Divesting from fossil fuels doesn’t mean sacrificing returns: report

Institutional investors that divested from fossil fuels in the past five years didn’t do so at the expense of returns, according to new data by Genus Capital Management Inc.

The firm’s 2018 divestment report, which looked at the returns gained by its Fossil Free CanGlobe equity fund, showed it beat its own benchmark and the Canadian stock market between May 2013 and July 2018. On an annualized basis, the fund posted an annualized return of 14.9 per cent, while the benchmark returned 12.9 per cent.

Read: Should institutional investors divest from carbon?

“The data from our fossil free funds has been consistent with each year, but what’s remarkable about the 2018 divestment report are the results of our backtests,” said Mike Thiessen, manager of sustainable research at Genus, in a press release. ”The tests show divesting as far back as 1998 would have yielded financial returns for investors, and with the advancements being made in more climate-friendly sectors like materials, consumer staples and telecom, we can only expect to see the return potential for divested portfolios grow.”

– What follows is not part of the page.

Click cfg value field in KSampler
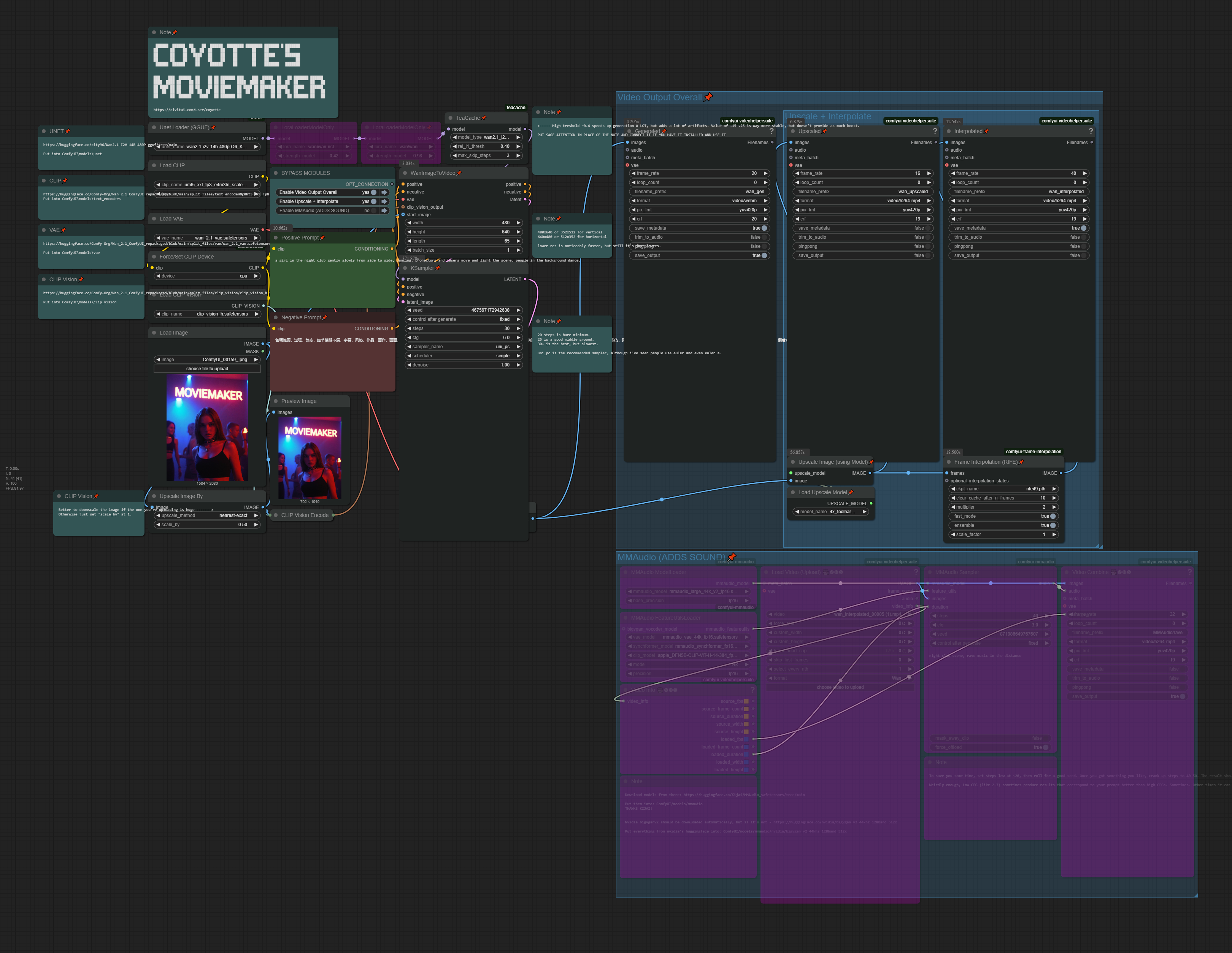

The fund’s strategy also aimed to replace the exposure to energy stocks with other, similarly economically sensitive sectors, in order to mimic its price exposure. This necessitated reaching beyond Canadian public equities, 30 per cent of which aren’t suitable for the fund due to their exposure to fossil fuels in one form or another, according to Genus.

“We launched our fossil free suite of funds believing it was possible to generate strong returns without contributing to climate change,” said Wayne Wachell, chief executive officer and chief investment officer of Genus, in the release. “With each year, the data has supported that assertion. At the five-year mark, we can conclusively say: divesting from fossil fuels pays.”